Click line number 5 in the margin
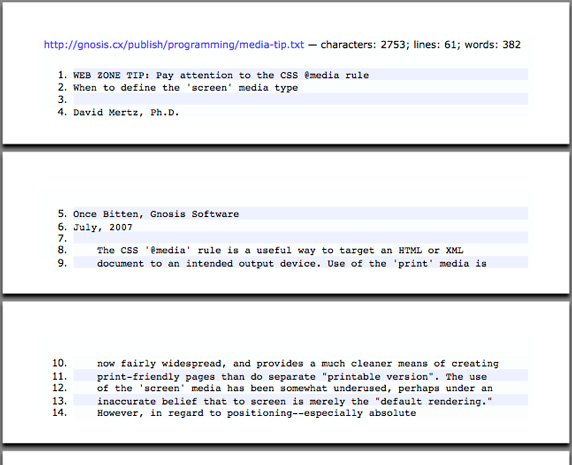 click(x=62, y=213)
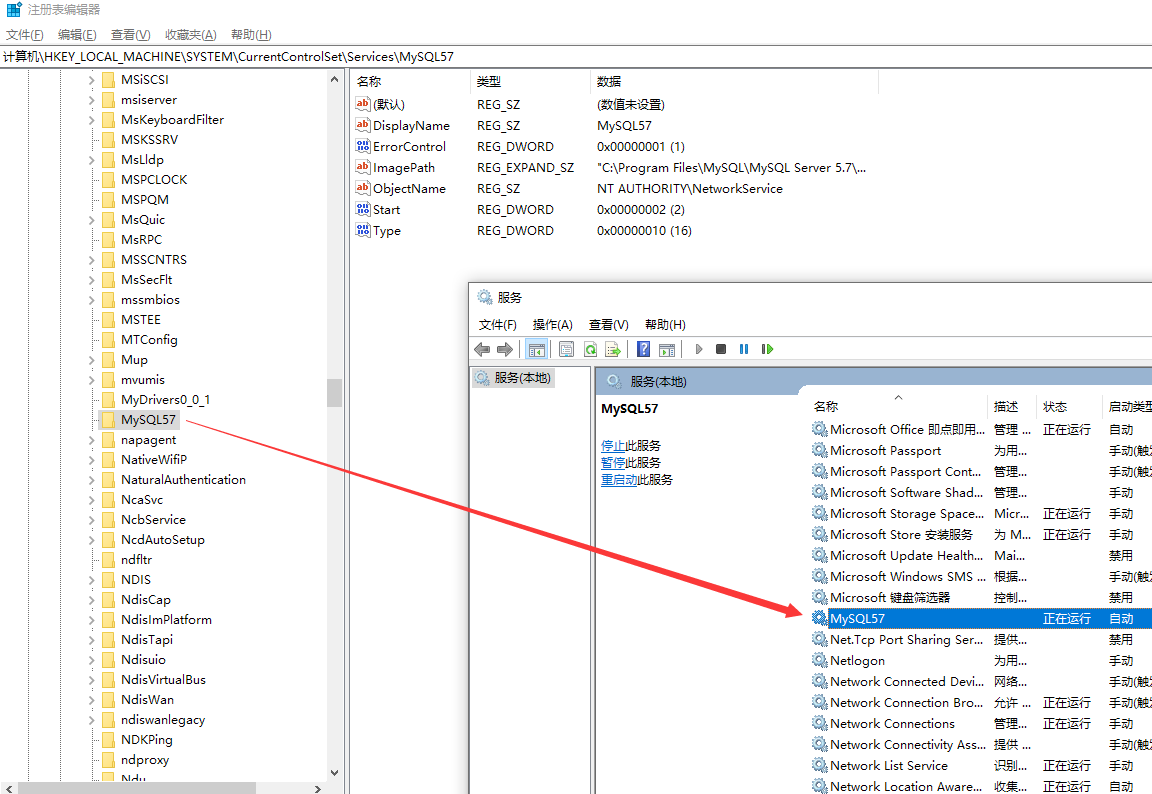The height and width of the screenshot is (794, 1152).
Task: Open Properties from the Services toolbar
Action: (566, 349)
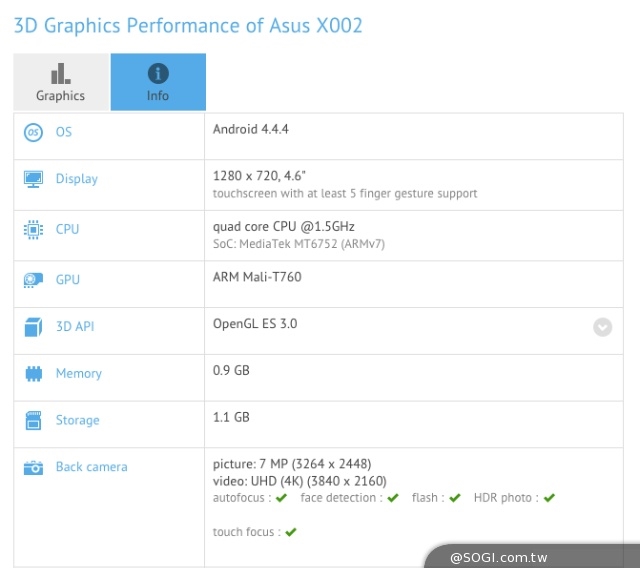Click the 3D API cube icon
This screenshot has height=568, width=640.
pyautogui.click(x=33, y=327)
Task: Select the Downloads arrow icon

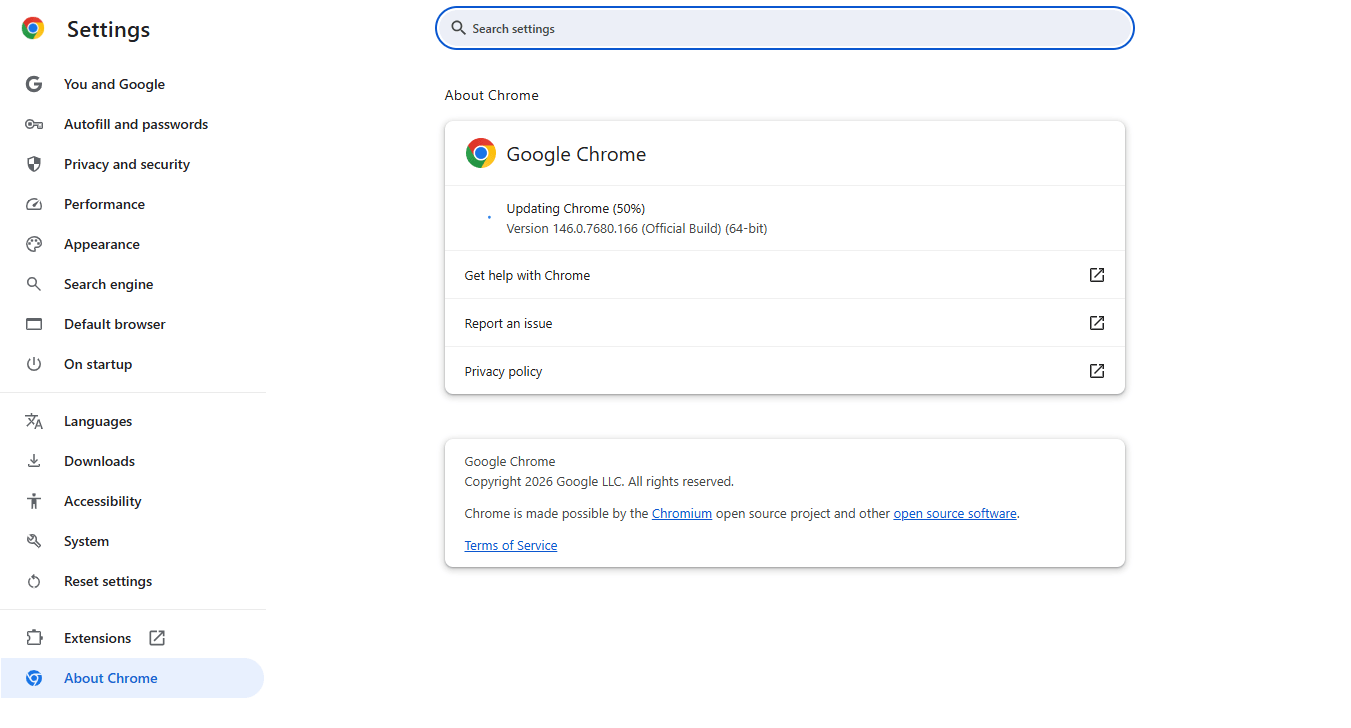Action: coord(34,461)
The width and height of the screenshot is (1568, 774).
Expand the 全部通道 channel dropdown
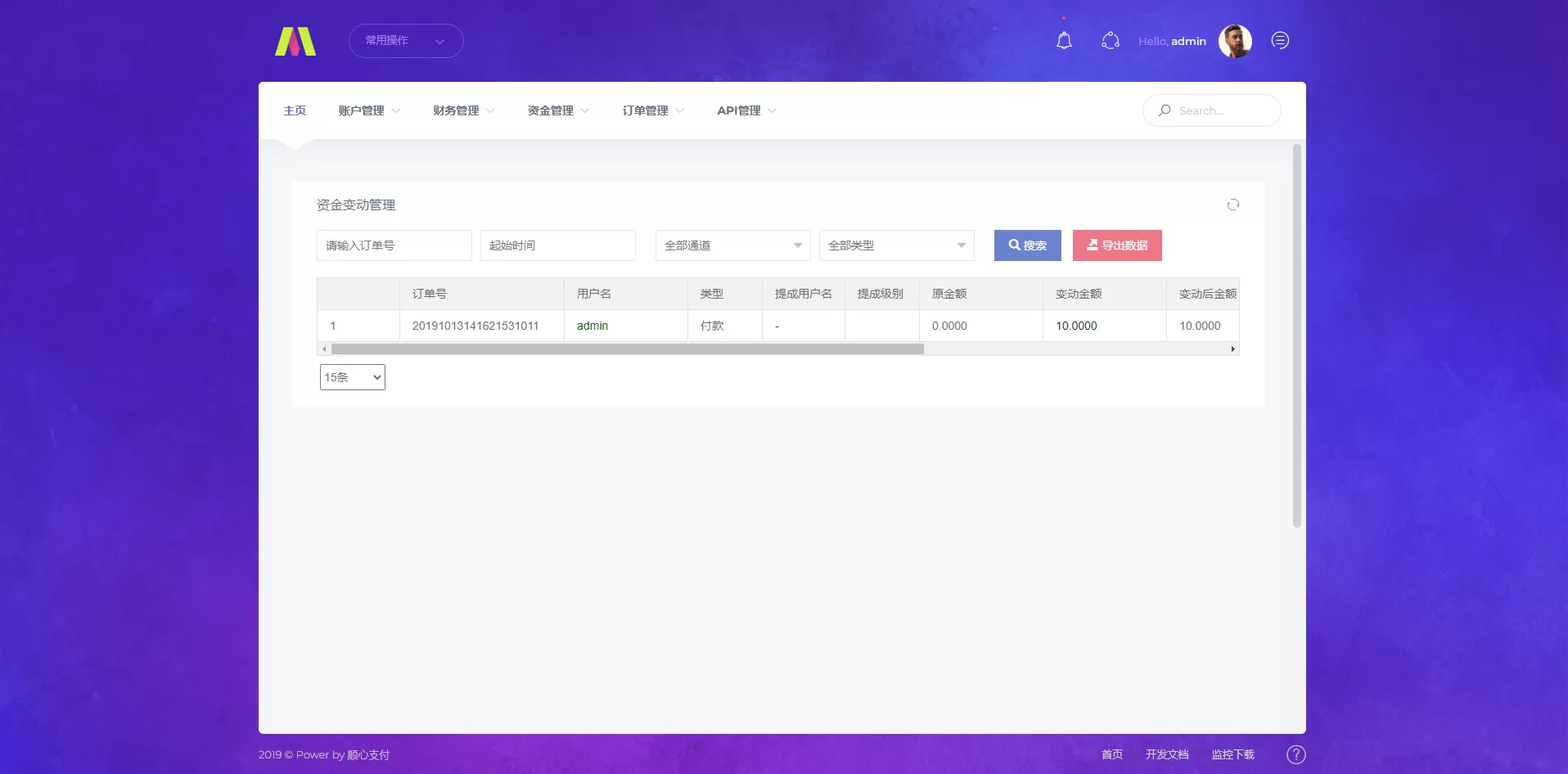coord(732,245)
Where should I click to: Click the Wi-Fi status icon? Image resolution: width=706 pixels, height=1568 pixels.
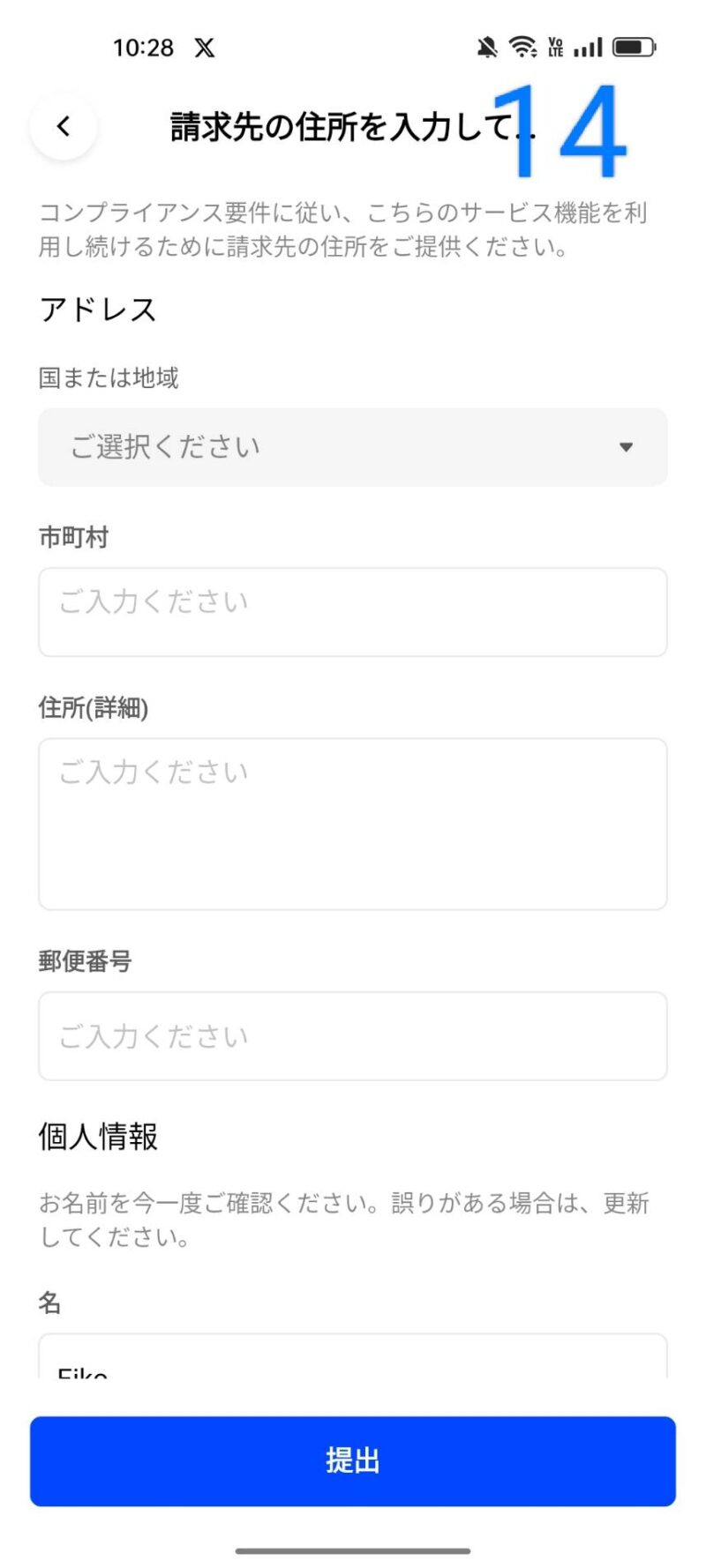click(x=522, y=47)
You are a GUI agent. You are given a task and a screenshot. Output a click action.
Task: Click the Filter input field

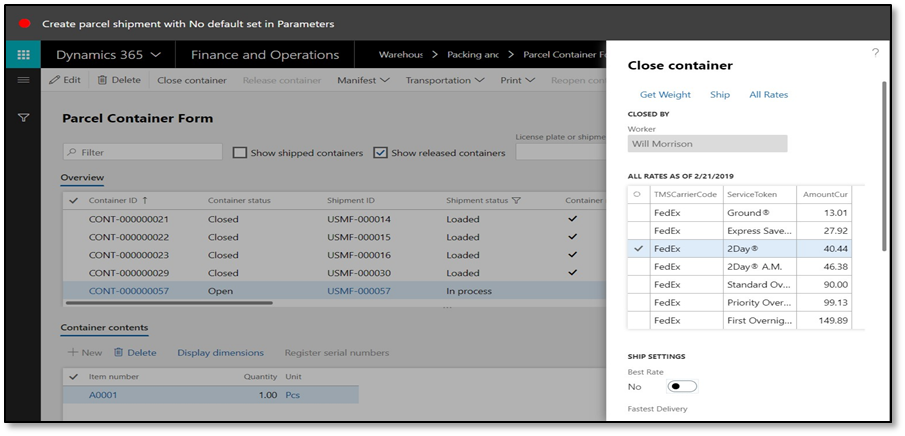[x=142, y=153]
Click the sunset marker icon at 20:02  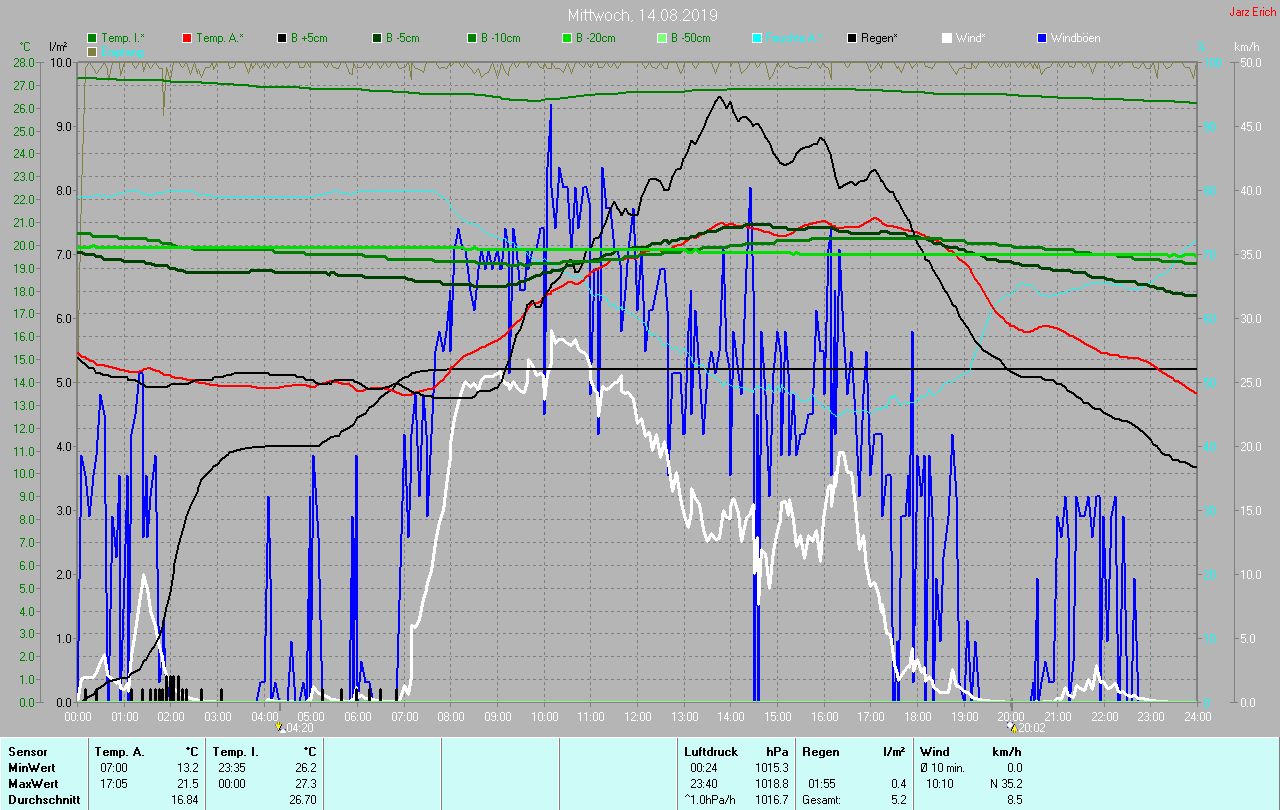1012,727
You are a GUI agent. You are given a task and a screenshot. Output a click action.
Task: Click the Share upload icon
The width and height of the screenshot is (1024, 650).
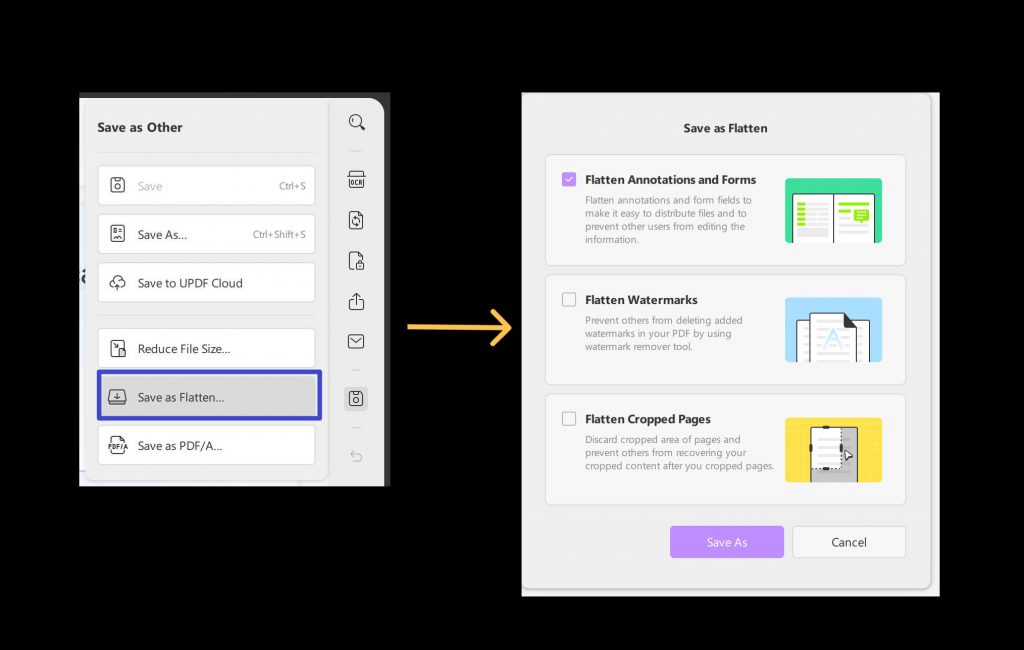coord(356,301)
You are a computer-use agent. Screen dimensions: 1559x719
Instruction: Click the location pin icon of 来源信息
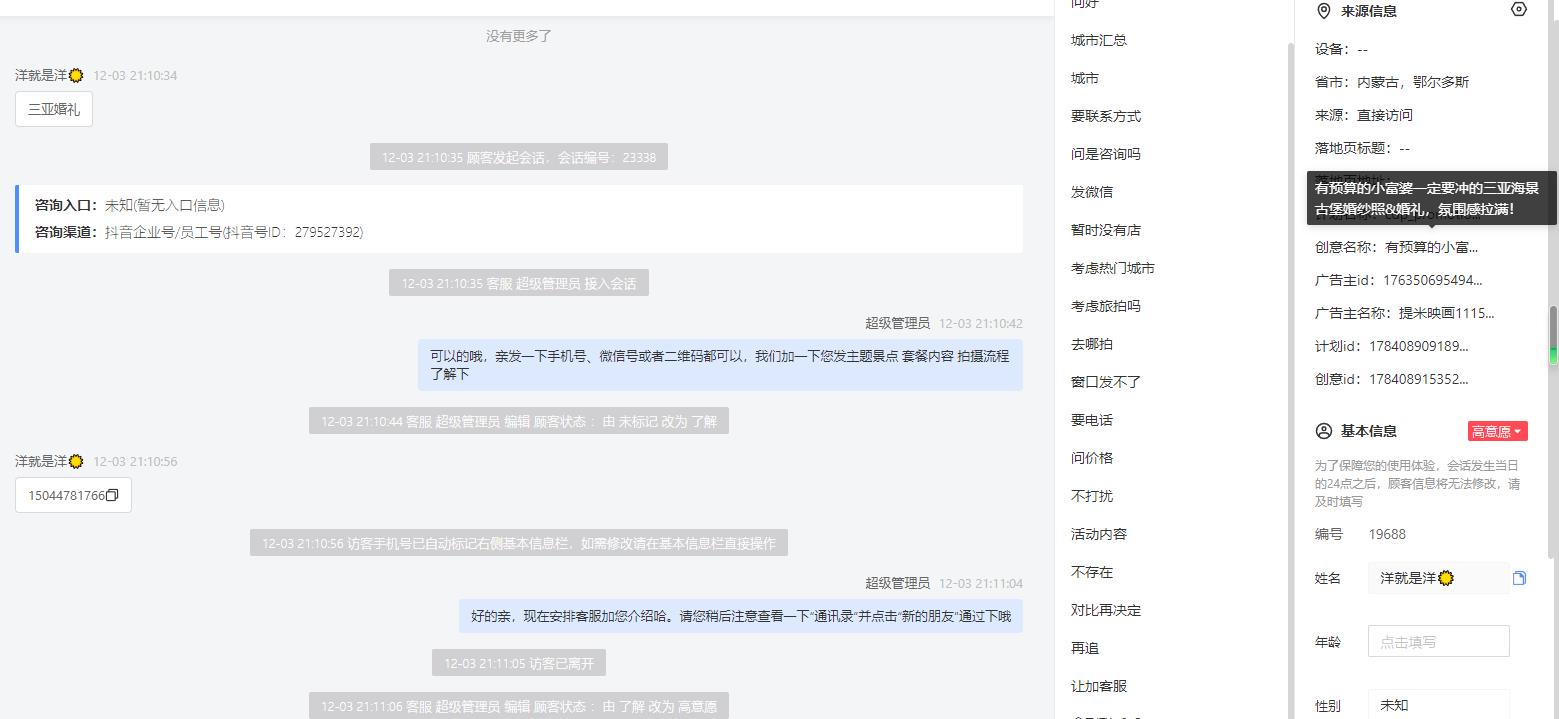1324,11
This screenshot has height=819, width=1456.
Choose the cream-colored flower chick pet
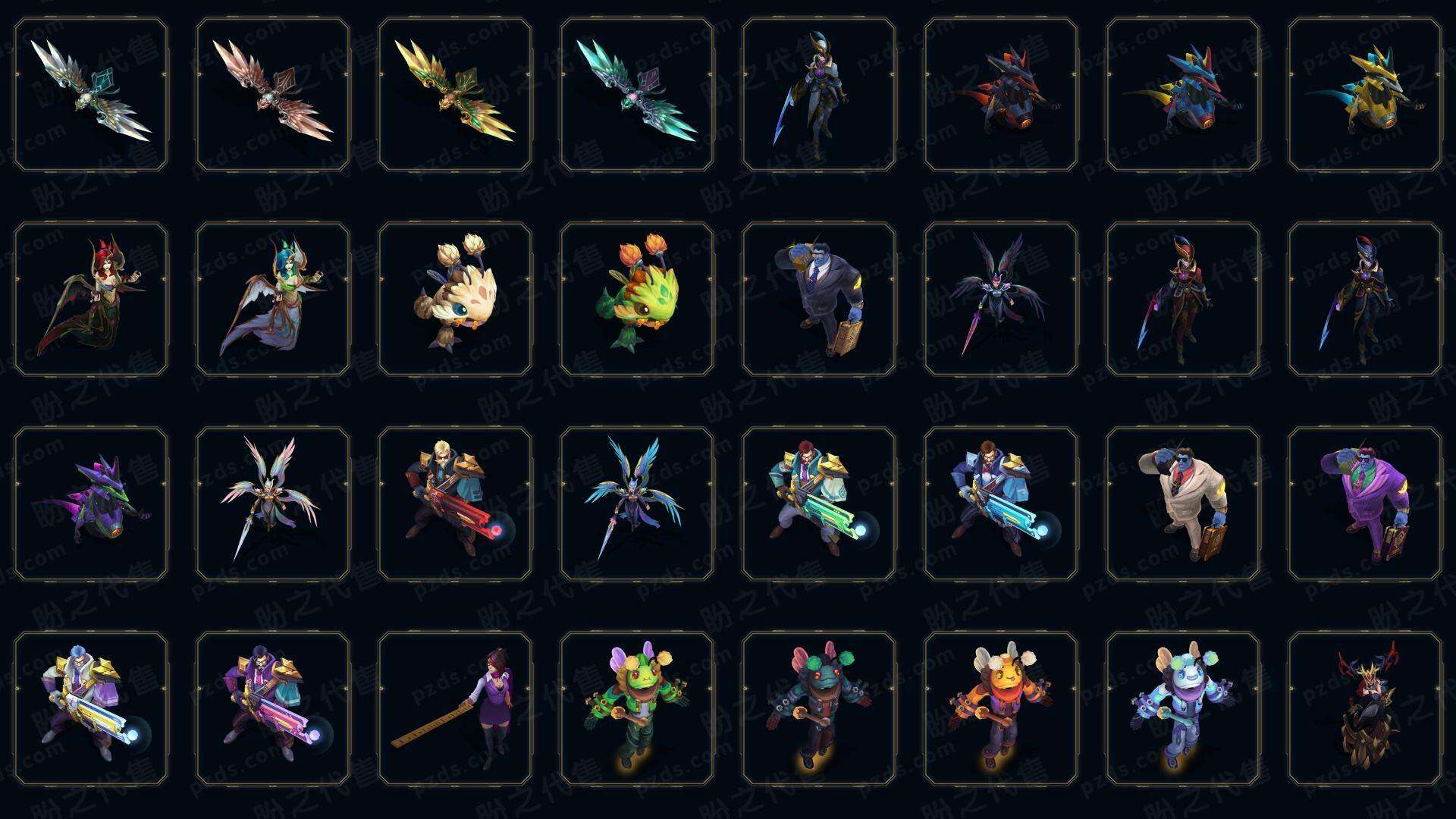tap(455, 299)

········

BRIEF. Return only the lines from the line containing "The width and height of the screenshot is (1024, 650)." through the last line of the records above, both ends included, exactly as written, leaving pictures out.

OUTPUT OF THE EXERCISE.
The width and height of the screenshot is (1024, 650).
coord(356,301)
You are a computer-use agent. Screen dimensions: 1559x719
Instruction: Click the location pin icon of 来源信息
1324,11
This screenshot has height=819, width=1456.
Choose the cream-colored flower chick pet
tap(455, 299)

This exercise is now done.